— Exercise goal —
I need the lines below from the one with "Go to Reddit home via logo" down to the one with "Run the script" reproduced exactly, both ends included, and nothing else.

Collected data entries
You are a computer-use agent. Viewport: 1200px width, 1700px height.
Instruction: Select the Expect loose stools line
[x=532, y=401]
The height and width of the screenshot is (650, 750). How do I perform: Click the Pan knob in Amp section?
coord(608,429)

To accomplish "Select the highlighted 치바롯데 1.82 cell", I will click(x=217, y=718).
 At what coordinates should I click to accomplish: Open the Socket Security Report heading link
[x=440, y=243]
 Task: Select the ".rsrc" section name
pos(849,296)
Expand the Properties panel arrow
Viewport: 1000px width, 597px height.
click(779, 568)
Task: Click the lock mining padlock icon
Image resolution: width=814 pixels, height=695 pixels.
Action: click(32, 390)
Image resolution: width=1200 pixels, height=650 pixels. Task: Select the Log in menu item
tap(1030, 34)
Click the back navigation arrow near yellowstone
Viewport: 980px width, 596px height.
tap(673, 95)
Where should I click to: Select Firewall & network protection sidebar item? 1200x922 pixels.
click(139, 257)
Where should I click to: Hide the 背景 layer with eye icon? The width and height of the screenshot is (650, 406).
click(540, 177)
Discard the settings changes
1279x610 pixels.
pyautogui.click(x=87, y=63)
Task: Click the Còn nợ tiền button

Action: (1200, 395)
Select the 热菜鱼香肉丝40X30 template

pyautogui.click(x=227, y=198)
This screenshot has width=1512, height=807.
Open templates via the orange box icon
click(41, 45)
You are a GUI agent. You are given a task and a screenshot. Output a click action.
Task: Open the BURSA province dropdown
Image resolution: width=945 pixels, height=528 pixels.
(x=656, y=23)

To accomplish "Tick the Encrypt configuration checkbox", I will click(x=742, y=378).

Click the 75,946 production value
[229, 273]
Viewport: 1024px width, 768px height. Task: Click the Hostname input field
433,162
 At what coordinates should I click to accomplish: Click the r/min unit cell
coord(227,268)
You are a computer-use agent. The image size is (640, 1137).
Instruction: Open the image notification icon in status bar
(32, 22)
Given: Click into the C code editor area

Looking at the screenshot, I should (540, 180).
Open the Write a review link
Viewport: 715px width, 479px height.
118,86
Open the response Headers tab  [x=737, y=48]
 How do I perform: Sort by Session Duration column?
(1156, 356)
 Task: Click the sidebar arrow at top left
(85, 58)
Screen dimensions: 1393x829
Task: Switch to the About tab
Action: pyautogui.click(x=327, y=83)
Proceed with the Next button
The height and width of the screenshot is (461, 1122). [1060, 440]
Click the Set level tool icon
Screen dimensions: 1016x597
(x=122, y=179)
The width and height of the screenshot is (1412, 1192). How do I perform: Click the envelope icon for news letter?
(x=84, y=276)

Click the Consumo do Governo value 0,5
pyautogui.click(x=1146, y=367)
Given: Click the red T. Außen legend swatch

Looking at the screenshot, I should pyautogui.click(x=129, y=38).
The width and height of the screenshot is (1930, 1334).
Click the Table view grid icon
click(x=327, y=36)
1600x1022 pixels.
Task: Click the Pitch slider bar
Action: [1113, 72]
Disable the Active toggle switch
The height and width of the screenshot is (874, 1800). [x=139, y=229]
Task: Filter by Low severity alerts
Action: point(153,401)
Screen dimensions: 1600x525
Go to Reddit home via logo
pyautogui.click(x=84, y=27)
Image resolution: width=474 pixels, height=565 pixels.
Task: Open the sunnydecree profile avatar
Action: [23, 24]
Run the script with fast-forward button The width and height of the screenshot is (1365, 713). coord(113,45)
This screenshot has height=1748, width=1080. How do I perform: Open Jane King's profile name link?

— Response —
Go to Reddit home via logo
pyautogui.click(x=84, y=27)
Image resolution: width=474 pixels, height=565 pixels.
Task: Open the sunnydecree profile avatar
Action: [23, 24]
Run the script with fast-forward button The width and height of the screenshot is (1365, 713). coord(113,45)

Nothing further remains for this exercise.